Eveleen did not agree with this at all. The tone in which Richard spoke of the “profound obligation” was disagreeable, and the thought of cutting her rescuer dead was more so. But she was too much subdued and dispirited to embark on further wordy warfare just now, though she made her own resolutions privately. Richard, observing her unwonted meekness, drew flattering deductions from it, and improved the occasion by intimating that she would do well to relieve the Resident’s mind by promising to confine her rides within orthodox limits in future. But this was too much to ask, and when Colonel Bayard came out anxiously to meet the rescue expedition and enquire how it had sped, his solicitude did not meet with the gratitude it deserved, since he incautiously expressed the same hope. What was to happen if she felt she must go out for a gallop when she was bound by a promise not to? Eveleen demanded indignantly; and thus faced by the old problem of the immovable object and the irresistible force, Colonel Bayard wisely confined himself to laying it down, in the hearing of his staff, that in no case was she to leave the compound in future without either an escort or European attendance. This was galling, and she sought her own rooms in much depression of spirit. But the misfortunes of this unfortunate day were not yet at an end. Richard, who had accompanied her in a considerate silence which she would certainly not have maintained had their cases been reversed, suddenly found his tongue.

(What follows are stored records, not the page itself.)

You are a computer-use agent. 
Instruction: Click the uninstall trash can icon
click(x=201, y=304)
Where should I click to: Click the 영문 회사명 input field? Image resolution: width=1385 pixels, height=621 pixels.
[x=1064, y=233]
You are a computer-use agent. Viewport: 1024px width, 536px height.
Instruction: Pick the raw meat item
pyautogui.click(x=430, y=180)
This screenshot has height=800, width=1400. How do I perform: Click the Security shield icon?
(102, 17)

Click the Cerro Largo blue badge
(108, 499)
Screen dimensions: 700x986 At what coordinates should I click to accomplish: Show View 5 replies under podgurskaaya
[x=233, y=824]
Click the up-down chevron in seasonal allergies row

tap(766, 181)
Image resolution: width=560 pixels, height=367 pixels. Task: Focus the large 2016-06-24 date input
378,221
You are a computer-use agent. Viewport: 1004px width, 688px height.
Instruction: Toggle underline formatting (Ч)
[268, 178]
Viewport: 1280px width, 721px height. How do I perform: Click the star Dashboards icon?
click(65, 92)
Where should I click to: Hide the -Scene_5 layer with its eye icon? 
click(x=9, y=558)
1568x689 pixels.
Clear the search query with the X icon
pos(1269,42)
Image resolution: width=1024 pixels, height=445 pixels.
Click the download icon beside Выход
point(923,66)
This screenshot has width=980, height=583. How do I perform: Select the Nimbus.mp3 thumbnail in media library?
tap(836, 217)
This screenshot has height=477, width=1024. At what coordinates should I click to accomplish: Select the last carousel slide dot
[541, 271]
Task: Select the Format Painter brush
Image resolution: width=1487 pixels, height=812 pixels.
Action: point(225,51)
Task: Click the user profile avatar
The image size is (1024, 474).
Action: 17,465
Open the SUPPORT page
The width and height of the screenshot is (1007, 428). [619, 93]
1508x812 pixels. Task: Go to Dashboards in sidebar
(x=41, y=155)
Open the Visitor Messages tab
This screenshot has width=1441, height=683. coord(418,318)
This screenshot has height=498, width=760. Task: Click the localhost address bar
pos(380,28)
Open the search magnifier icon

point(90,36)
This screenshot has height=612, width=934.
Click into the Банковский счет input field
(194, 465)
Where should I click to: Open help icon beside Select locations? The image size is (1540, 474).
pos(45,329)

“There was a letter for you in the dâk—here it is. That brother of yours is honouring you, I presume. Why don’t the fellow learn to write? Such a fist I never saw—nor anybody else neither. Here this letter has been up to Sahar and down to Bab-us-Sahel again—and all his fault.”
“The Delanys think more of fighting than of writing,” said Eveleen succinctly. It sounded so neat that she felt quite cheered.
“No doubt. I’ll wager anything the fellow wants more money, or he wouldn’t have written now. If he does, you had better leave it to me to answer him.”
“I’ll not do anything of the sort. He don’t want money, I’m certain, and if he did, he wouldn’t take yours.”
“H’m!” said Richard Ambrose infuriatingly.